Measuring changes in performance

What exactly to measure and how to measure it, Megahed said, is tricky because so many different things about a person can show they’re fatigued. It also raises issues of privacy concerns if biometric data is in the mix.

Wearable device makers are putting controls in place to make sure worker privacy is protected. StrongArm Technologies, which makes a wearable called FUSE, said it does not collect biometric data because of worker privacy.

“We’re not interested in how hard someone is working. We’re really focused on how someone can be safe and how to improve,” Michael Kim, chief technology officer and co-founder of StrongArm, told Supply Chain Dive in an interview. He said StrongArm’s contract says if it discovers a client misusing data for whatever reason, it can terminate the contract immediately.


“We’re not interested in how hard someone is working. We’re really focused on how someone can be safe and how to improve.”

Michael Kim

CTO and Co-founder, StrongArm Technologies


Most currently deployed devices and research into fatigue monitoring research look to measure fatigue in one of two ways: changes in a worker’s performance and changes in a worker’s body.

Measuring a worker’s performance to determine current and predict future fatigue is something current wearable technology can already do, Eric Allais, president and CEO of PathGuide Technologies, told Supply Chain Dive in an interview.

“When you have employee performance metrics, you know who’s doing what by when,” he said, which can be combined with when workers check in and out, when they log in and out of work terminals, and their break times. “Sometimes fatigue means you’ve got folks that drive around but they simulate work. They look like they’re working but the performance metrics would tell you otherwise in terms of actually handling the product and shipping.”

Setting expectations with metrics

Managers can use these metrics with warehouse management software to determine “what can you reasonably expect,” said Allais, in terms of productivity without driving workers into the ground.

That’s assuming expectations stay reasonable, which they should even if employers don’t have their workers best interest at heart, said Allais. If workers are mistreated, or realize this technology is being used to exploit them, they can go out the door and find another opportunity.

“In an economy with low unemployment, you’re going to be trading off those kinds of issues,” he said. “The worker in the warehouse is really in more control of their destiny. They can easily walk across the street and do the same kinds of things.”

From real-time data to forecasting data

While wearables used for other operations in the warehouse can help detect worker fatigue, wearables are also used explicitly for that purpose.

StrongArm’s FUSE platform collects ergonomic data like average maximum lateral velocity and average twist velocity from a worker and combines it with IoT sensor-drawn information about the worker’s environment to prevent fatigue and musculoskeletal injuries.

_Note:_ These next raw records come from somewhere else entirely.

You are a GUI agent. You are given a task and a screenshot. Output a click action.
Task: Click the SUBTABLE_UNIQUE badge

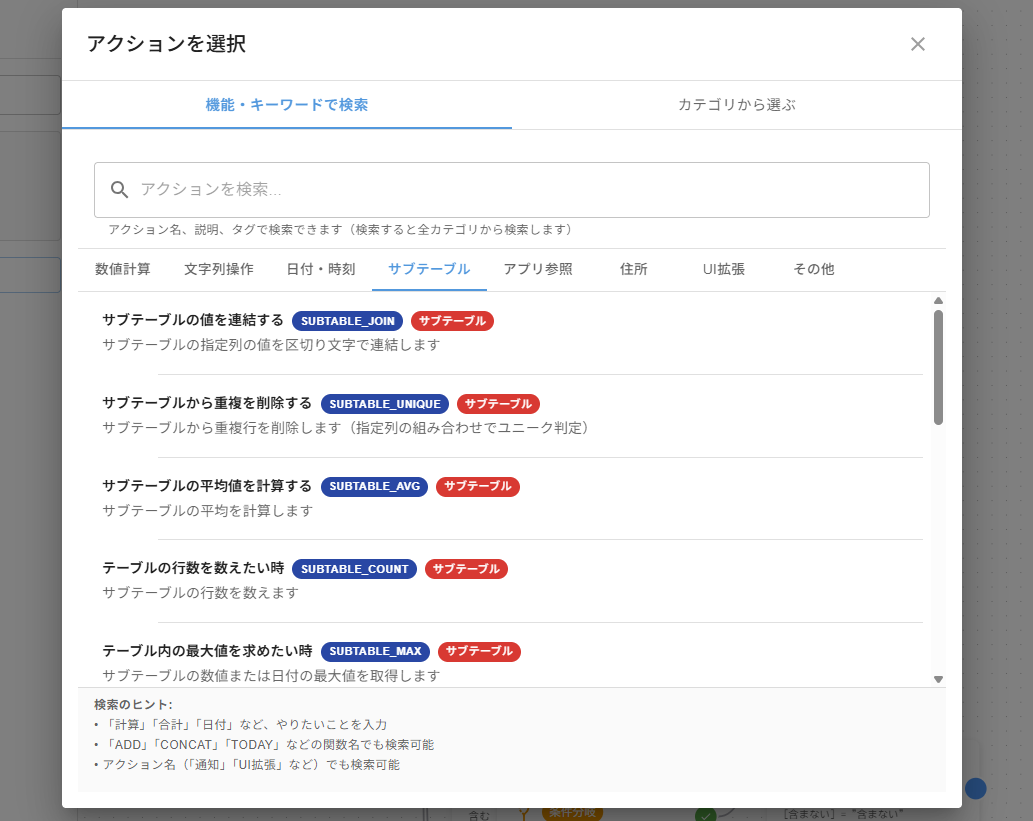(x=385, y=404)
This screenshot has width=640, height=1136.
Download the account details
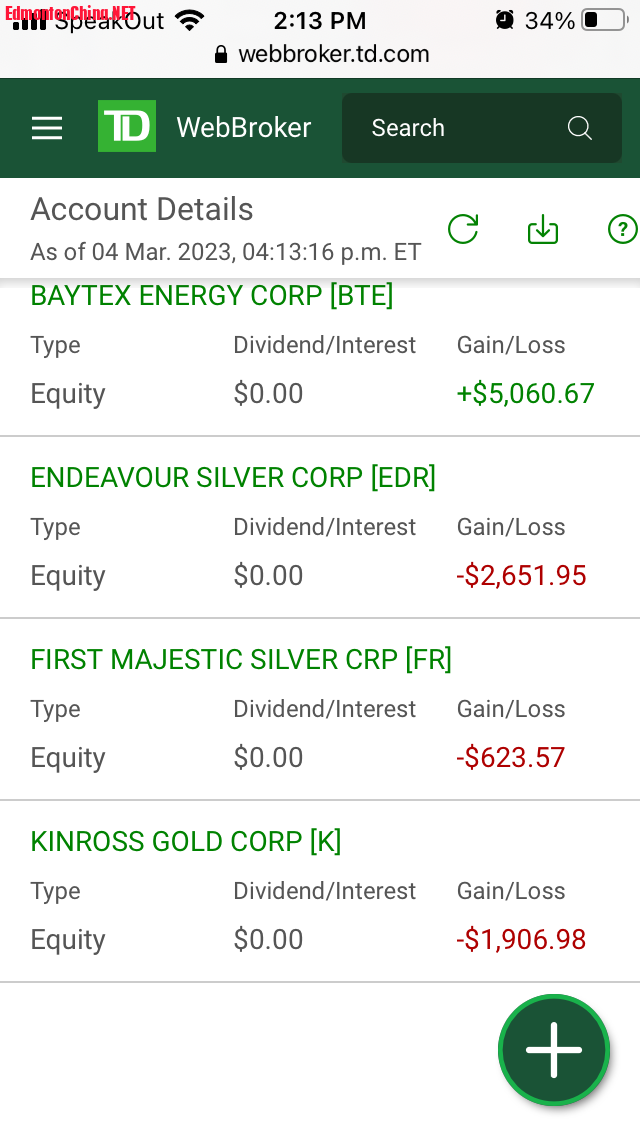pos(542,229)
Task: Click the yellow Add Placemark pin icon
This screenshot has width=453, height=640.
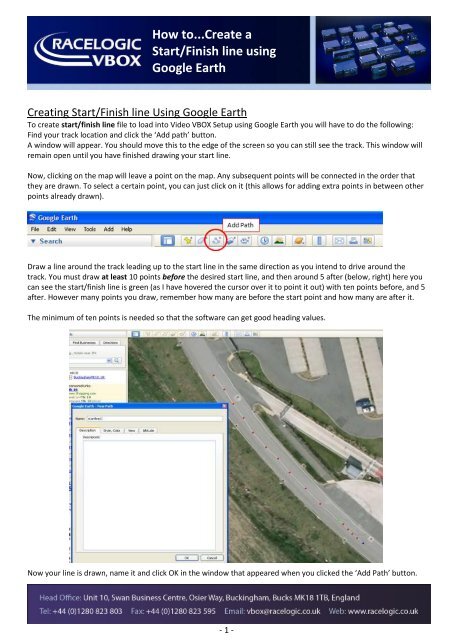Action: pyautogui.click(x=188, y=241)
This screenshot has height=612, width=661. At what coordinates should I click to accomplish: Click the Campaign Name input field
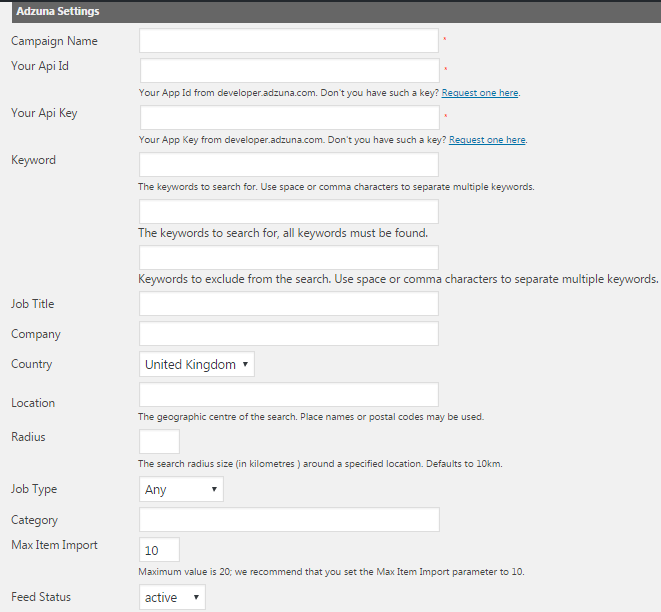[288, 41]
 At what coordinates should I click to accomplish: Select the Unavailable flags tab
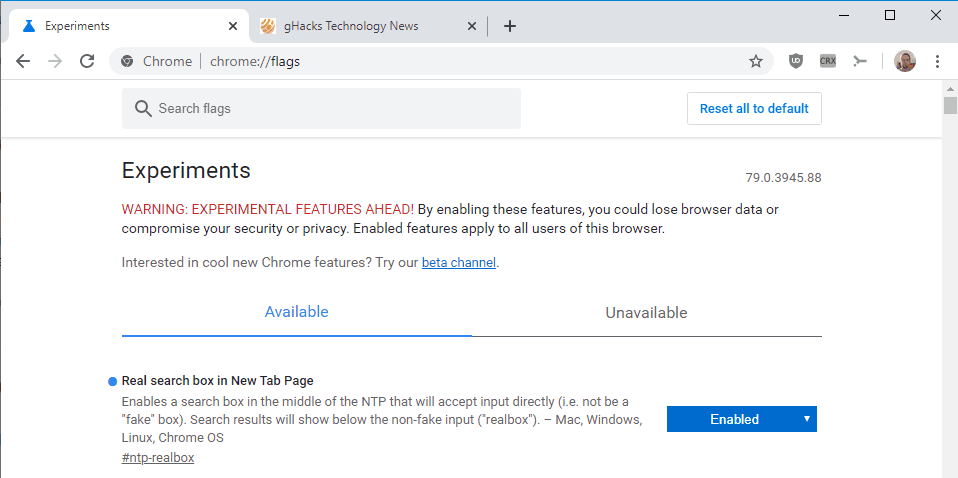pyautogui.click(x=646, y=312)
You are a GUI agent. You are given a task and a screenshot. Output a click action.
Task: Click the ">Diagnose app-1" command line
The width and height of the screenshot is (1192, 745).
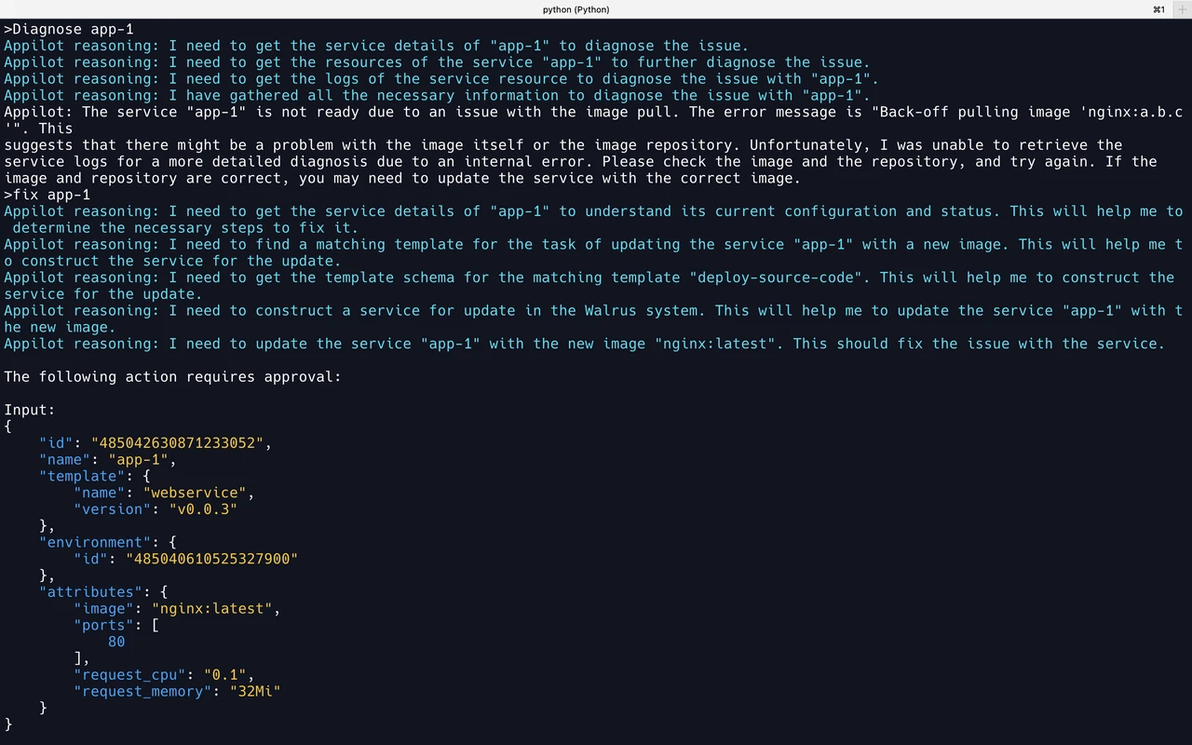pyautogui.click(x=69, y=29)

“If you’re moving 1,000 boxes in Florida in the peak of summer, that fatigue and potential risk is different than for the same person moving 1,000 boxes a day in Seattle,” Kim said.

Megahed is also doing research that could go deeper than just looking at how a body moves to see if a worker is fatigued. Data like stride length, stride height and heart rate could forecast when a worker will be fatigued. This could lead warehouse managers to change scheduling so that employees conduct heavier work earlier in the day. Managers could also change the types of orders workers pick based on what their real-time data shows about the state of their body right now and when models predict they will be more fatigued.